■ **Work to be completed**: In the material below, take everything from the line containing "is (700, 373)." down to the line containing "I want to click on deny-placeholder, so", skipping any blank lines, and give these as a Markdown table with two columns, No. for the row number and Line for the text of each line.

╭─ Materials provided

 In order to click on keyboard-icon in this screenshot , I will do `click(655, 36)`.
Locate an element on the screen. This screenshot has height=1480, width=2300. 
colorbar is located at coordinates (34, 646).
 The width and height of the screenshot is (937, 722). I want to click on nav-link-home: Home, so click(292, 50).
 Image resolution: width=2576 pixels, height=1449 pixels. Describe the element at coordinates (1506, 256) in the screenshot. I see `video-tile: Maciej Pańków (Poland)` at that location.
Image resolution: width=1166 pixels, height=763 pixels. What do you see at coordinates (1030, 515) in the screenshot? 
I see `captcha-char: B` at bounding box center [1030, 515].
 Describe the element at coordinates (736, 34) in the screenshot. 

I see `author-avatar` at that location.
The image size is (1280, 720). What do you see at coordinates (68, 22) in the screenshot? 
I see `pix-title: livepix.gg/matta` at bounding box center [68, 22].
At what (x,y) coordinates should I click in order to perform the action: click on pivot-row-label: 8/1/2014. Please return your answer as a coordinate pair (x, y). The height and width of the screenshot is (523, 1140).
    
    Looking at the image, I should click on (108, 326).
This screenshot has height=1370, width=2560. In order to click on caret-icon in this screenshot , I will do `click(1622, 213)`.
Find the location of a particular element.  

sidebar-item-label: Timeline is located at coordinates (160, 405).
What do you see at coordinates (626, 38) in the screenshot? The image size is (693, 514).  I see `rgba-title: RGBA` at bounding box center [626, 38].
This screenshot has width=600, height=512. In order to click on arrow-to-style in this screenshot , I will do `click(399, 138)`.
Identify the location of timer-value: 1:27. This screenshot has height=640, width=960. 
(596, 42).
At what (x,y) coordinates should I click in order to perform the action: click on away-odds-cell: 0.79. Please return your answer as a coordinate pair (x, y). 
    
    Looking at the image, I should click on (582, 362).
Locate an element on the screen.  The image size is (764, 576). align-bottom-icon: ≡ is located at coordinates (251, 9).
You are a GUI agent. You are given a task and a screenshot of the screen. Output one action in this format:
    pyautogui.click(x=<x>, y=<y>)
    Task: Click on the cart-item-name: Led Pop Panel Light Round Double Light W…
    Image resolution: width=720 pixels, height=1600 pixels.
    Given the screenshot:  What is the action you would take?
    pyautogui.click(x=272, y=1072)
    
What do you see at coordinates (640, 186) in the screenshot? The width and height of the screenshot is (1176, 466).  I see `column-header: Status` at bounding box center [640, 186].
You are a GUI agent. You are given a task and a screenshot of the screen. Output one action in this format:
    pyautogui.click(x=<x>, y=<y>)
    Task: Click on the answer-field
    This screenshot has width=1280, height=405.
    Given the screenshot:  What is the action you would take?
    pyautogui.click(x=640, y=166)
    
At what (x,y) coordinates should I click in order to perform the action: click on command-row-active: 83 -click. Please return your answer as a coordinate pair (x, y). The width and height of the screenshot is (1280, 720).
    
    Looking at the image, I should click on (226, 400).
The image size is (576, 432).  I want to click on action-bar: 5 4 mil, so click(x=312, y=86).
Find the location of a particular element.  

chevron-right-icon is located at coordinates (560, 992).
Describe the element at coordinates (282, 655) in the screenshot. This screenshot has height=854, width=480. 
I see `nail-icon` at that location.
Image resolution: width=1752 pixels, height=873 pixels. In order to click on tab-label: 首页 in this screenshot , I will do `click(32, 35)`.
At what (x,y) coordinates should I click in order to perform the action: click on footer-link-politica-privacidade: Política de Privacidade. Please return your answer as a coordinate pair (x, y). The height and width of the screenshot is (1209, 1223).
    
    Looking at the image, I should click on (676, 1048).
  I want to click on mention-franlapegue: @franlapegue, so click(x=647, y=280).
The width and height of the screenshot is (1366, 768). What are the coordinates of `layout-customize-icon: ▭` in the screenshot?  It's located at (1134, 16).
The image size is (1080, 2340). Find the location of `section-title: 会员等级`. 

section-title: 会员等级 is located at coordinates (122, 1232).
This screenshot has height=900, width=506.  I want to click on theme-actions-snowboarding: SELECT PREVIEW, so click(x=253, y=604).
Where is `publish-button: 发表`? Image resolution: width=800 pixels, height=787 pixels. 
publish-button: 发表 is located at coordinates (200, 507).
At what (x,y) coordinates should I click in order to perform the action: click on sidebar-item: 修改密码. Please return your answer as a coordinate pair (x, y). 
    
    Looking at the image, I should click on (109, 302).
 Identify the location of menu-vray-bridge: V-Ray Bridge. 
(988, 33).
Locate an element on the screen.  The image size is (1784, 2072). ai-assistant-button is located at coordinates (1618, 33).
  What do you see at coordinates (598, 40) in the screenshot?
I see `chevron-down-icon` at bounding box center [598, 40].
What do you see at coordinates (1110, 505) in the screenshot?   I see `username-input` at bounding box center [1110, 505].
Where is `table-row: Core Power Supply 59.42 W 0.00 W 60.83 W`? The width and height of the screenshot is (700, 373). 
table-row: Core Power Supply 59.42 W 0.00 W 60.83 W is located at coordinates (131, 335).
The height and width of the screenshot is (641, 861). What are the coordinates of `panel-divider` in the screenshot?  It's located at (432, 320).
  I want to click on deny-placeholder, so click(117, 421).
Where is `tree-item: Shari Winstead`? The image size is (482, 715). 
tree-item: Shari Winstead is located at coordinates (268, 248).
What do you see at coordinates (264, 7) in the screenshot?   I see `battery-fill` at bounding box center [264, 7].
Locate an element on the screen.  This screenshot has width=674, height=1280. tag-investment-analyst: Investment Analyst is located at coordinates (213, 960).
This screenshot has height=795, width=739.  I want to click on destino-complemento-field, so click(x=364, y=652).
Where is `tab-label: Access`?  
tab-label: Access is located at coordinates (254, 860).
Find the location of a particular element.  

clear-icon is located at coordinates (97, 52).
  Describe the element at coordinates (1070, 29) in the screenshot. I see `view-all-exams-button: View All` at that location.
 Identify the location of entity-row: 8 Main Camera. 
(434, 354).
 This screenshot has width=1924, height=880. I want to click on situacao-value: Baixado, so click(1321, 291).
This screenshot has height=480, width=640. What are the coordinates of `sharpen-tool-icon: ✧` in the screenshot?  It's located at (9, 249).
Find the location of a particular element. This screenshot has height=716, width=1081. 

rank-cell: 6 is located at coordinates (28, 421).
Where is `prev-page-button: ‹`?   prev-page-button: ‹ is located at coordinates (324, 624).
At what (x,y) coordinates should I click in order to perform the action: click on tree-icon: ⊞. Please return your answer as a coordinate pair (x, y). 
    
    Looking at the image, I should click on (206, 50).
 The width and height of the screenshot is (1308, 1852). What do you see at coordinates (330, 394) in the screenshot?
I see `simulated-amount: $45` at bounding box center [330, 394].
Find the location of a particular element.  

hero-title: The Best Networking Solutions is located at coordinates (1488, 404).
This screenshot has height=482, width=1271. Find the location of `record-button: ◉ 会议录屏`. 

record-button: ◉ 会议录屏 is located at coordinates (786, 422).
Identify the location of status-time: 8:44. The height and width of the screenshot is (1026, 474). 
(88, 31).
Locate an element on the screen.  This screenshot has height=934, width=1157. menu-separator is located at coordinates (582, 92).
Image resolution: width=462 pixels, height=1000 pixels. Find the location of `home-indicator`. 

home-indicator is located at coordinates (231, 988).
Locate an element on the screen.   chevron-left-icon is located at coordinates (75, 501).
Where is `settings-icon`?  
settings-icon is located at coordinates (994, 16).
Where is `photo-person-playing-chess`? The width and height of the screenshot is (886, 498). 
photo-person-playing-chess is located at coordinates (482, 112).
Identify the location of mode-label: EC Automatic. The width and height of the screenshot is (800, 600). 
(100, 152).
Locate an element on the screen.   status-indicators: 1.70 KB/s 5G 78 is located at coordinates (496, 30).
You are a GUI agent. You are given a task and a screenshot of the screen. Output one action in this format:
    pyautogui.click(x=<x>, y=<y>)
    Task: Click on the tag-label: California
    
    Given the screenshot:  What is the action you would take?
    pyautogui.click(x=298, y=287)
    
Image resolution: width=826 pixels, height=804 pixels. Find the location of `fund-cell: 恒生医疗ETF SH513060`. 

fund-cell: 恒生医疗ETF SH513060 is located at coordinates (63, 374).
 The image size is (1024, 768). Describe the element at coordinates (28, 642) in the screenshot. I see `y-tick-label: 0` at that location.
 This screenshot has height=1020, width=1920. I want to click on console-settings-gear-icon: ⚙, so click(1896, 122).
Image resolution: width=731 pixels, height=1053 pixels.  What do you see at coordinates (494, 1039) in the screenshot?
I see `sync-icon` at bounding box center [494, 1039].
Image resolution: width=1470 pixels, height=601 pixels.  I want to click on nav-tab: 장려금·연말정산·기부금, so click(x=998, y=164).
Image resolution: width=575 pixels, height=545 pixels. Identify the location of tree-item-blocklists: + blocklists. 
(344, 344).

╰─

■ **Answer to this task**:
| No. | Line |
|---|---|
| 1 | Where is `table-row: Core Power Supply 59.42 W 0.00 W 60.83 W`? The width and height of the screenshot is (700, 373).  |
| 2 | table-row: Core Power Supply 59.42 W 0.00 W 60.83 W is located at coordinates (131, 335). |
| 3 | The height and width of the screenshot is (641, 861). What are the coordinates of `panel-divider` in the screenshot?  It's located at (432, 320). |
| 4 |   I want to click on deny-placeholder, so click(117, 421). |